Some things are simply not conspiracy theories but passed of as such. The factual information appears to be too much to ignore in too many cases. However, even in those cases, the label “conspiracy theory” persists and anyone who tends to take that theory as truth is seen as someone who also enjoys wearing tin foil hats. At least some of this is done by naysayers to silence those who believe, for instance, that JFK was killed by Oswald and only by Oswald, as merely one example.

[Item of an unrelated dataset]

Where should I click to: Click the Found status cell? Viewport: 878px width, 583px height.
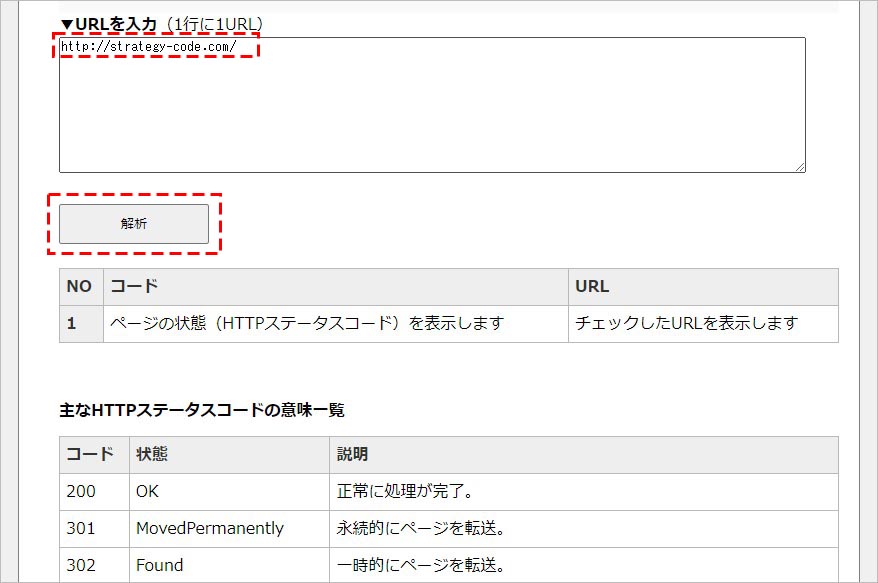(x=160, y=565)
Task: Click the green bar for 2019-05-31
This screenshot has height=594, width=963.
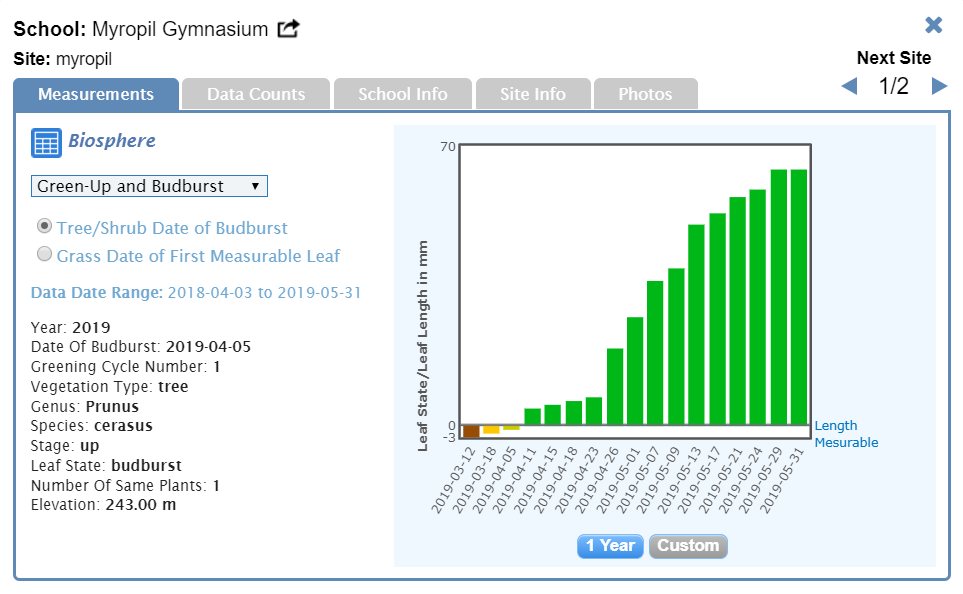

But let’s be realistic here as well. The United States Constitution does not provide for a central bank, yet America has one. It’s called the Federal Reserve and is not connected with the federal government in any way, shape, or form directly. This country should not have a central bank and people like Abraham Lincoln fought hard to keep it out. Is that why he was assassinated? We can guess or believe one thing but it is impossible to prove beyond doubt. But the fact that America has a central bank now (since 1913) and that bank has controlled much of America’s economy says a great deal about the fact that maybe, just maybe, powerful people do exist who have done what they could to take over and control America’s economy. Why would they do that? For no other reason than they would be in the position of gaining tremendous wealth by so doing. This is fact. Beyond this, it is difficult to see.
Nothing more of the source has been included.